----- Available data

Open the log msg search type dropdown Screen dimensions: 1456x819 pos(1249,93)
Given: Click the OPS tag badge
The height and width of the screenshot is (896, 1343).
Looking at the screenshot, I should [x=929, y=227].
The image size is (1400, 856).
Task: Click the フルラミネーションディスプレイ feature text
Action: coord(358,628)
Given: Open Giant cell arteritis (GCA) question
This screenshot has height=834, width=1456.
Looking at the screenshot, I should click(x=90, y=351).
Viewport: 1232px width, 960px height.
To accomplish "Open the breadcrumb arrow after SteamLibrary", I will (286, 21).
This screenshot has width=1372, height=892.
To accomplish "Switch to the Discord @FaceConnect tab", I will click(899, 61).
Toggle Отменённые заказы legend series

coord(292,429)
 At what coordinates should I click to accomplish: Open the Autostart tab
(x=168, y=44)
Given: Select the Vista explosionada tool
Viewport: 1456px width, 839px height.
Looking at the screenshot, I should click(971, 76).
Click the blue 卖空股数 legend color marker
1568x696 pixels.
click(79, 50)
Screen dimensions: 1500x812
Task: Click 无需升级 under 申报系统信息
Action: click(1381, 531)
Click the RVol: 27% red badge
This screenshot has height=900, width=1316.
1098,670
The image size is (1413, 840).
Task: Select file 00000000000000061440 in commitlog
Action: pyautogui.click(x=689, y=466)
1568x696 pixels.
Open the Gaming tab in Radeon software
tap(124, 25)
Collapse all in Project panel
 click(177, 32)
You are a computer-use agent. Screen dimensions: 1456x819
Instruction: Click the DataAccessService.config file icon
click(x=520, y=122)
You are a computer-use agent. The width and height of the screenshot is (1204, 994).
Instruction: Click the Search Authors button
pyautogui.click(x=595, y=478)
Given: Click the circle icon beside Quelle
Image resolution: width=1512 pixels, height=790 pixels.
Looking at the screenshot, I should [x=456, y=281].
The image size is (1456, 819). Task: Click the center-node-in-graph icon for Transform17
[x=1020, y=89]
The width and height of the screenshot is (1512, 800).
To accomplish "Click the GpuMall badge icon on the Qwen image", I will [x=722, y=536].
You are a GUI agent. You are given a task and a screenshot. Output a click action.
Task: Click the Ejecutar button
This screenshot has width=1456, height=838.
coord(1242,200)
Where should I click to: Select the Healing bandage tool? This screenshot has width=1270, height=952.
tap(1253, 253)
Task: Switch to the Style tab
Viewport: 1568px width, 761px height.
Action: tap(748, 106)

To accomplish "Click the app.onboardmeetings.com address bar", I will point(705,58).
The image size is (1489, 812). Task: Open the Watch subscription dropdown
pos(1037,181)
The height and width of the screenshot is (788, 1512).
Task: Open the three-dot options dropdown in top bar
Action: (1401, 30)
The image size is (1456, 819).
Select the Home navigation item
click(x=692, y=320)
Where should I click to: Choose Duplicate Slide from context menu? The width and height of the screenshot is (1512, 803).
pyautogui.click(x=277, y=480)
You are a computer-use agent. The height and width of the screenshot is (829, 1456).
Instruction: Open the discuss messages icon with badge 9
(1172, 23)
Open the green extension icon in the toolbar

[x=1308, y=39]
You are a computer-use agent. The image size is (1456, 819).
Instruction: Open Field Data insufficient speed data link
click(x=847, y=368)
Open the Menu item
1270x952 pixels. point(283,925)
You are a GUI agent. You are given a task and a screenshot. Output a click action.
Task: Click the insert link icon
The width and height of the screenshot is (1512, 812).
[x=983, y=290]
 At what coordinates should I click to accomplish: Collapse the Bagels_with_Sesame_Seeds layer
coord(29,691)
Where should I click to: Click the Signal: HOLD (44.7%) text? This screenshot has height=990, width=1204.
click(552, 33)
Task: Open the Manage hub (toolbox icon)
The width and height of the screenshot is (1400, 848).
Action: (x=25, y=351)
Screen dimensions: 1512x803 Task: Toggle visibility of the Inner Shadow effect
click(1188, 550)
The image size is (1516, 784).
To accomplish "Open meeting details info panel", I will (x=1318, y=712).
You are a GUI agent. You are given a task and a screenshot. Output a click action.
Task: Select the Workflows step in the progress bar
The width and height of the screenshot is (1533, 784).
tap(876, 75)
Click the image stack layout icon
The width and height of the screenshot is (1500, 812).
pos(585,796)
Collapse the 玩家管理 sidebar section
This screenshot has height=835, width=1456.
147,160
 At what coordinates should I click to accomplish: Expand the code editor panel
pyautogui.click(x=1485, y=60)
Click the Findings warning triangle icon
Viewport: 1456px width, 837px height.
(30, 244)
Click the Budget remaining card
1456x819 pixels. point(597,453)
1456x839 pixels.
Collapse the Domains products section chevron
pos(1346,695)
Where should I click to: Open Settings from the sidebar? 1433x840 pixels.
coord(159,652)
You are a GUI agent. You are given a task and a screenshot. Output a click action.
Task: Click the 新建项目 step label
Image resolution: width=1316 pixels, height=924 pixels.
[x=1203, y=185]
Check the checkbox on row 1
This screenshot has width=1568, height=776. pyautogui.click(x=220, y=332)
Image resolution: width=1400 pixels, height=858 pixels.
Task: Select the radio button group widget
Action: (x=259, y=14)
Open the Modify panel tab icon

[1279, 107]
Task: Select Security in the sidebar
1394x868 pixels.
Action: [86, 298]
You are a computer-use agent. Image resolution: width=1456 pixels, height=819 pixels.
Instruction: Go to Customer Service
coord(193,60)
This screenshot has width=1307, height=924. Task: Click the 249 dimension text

----------

* What the task requires:
Out of the records above, pull each line containing the word "Switch".

* Answer area:
To accomplish "Switch to the Discord @FaceConnect tab", I will click(899, 61).
Task: Switch to the Style tab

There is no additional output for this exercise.